*Exercise*: Rewrite the part of the data that opens with the line containing "Image resolution: width=1885" and closes with the line containing "point(1541,17)", replacing "Cancel button" with "Close button" and keeping everything else unchanged. Return only those lines.

[Word and element location records]
>> begin
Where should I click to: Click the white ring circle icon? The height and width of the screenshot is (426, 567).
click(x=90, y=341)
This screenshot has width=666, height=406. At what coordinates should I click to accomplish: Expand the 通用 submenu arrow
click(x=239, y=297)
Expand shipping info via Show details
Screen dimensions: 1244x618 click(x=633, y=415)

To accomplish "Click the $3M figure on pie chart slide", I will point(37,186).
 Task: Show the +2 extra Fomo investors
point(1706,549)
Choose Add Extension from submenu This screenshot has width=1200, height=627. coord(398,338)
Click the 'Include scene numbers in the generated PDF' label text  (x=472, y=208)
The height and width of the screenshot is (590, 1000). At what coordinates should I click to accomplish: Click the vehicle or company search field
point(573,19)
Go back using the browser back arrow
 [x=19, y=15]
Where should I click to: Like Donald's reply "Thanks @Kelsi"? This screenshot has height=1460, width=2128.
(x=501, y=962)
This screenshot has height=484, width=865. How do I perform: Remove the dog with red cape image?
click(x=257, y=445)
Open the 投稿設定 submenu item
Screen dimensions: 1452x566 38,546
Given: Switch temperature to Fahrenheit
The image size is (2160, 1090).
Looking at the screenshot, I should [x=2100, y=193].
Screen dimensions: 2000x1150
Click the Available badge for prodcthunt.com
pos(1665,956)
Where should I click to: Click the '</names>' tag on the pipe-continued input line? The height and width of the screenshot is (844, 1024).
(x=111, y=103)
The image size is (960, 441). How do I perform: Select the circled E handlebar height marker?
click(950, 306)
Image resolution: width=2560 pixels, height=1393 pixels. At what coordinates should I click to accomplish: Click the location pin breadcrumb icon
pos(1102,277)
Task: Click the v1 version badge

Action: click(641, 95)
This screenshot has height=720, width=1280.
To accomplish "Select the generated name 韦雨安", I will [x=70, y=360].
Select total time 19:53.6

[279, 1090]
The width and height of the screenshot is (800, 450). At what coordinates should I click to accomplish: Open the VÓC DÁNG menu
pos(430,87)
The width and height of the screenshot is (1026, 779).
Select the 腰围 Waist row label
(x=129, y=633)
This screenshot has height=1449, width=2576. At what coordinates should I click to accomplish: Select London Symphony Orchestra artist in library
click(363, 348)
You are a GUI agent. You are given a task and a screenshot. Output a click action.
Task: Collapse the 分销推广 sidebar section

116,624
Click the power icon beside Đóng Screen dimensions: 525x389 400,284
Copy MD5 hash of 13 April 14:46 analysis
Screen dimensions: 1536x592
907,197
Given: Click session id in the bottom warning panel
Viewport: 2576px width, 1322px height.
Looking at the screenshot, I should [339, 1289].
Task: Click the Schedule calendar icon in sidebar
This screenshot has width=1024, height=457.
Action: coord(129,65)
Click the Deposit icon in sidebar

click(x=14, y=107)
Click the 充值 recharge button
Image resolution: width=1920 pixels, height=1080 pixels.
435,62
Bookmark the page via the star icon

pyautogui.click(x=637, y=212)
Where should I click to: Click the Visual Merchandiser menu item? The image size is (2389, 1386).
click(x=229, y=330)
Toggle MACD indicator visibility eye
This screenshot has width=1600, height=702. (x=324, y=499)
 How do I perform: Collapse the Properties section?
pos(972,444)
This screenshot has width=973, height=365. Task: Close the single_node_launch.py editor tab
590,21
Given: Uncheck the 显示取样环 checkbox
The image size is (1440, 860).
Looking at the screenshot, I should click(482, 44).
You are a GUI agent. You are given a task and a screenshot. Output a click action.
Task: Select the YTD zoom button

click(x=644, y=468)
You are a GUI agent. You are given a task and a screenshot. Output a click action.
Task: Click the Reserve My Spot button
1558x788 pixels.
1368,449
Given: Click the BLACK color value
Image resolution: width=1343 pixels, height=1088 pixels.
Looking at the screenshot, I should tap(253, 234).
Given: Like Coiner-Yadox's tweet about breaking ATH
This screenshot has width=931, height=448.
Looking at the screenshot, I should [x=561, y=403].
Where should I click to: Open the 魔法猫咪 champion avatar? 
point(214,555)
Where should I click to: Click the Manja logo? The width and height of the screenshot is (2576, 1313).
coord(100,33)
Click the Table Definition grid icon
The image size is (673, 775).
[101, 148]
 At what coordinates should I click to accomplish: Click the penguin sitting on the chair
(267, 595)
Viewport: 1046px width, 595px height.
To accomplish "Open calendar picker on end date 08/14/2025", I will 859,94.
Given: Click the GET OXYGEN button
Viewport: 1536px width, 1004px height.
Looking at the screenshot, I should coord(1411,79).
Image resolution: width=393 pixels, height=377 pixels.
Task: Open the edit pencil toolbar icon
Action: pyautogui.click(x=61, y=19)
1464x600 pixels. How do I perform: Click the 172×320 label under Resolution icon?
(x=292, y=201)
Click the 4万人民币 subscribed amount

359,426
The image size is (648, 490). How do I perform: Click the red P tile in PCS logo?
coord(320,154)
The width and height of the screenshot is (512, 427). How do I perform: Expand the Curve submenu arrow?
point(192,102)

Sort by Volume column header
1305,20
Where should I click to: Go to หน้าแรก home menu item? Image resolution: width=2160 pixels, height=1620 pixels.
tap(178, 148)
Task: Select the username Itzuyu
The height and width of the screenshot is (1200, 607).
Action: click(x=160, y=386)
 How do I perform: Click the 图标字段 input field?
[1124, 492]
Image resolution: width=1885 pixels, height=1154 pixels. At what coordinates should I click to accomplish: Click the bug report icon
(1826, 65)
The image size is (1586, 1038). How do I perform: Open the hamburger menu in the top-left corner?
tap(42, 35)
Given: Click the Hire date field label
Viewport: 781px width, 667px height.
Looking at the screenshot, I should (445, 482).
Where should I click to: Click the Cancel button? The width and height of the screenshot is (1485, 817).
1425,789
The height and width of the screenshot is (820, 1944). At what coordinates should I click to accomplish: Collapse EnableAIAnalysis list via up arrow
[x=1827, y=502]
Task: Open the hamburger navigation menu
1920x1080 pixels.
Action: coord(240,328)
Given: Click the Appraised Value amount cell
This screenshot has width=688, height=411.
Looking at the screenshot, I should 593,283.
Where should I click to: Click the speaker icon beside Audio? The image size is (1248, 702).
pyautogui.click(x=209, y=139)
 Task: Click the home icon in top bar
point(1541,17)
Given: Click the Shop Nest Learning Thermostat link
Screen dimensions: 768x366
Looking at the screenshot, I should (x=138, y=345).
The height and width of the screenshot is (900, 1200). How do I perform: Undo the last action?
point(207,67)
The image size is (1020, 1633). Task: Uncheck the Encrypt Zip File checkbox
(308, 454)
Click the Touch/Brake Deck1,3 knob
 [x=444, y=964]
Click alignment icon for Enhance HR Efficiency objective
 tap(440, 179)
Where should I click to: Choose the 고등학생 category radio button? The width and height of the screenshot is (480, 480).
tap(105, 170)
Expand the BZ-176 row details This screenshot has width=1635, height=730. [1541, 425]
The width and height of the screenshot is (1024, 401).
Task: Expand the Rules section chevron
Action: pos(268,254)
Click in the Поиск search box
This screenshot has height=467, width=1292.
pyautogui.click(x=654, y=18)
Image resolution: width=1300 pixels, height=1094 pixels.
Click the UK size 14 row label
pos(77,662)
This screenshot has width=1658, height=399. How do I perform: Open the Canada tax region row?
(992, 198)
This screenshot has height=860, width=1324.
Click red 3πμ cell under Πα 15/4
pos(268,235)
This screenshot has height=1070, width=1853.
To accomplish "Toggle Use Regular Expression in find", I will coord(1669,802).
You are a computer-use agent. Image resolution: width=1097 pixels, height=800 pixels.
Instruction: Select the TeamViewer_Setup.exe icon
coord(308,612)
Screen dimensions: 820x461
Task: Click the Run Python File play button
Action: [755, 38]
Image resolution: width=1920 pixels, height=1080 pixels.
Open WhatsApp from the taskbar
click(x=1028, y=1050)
>> end
*Result below*:
Image resolution: width=1885 pixels, height=1154 pixels. At what coordinates should I click to accomplish: Click the bug report icon
(1826, 65)
The image size is (1586, 1038). How do I perform: Open the hamburger menu in the top-left corner?
tap(42, 35)
Given: Click the Hire date field label
Viewport: 781px width, 667px height.
Looking at the screenshot, I should (445, 482).
Where should I click to: Click the Close button? The width and height of the screenshot is (1485, 817).
1425,789
The height and width of the screenshot is (820, 1944). At what coordinates should I click to accomplish: Collapse EnableAIAnalysis list via up arrow
[x=1827, y=502]
Task: Open the hamburger navigation menu
1920x1080 pixels.
Action: coord(240,328)
Given: Click the Appraised Value amount cell
This screenshot has width=688, height=411.
Looking at the screenshot, I should 593,283.
Where should I click to: Click the speaker icon beside Audio? The image size is (1248, 702).
pyautogui.click(x=209, y=139)
 Task: Click the home icon in top bar
point(1541,17)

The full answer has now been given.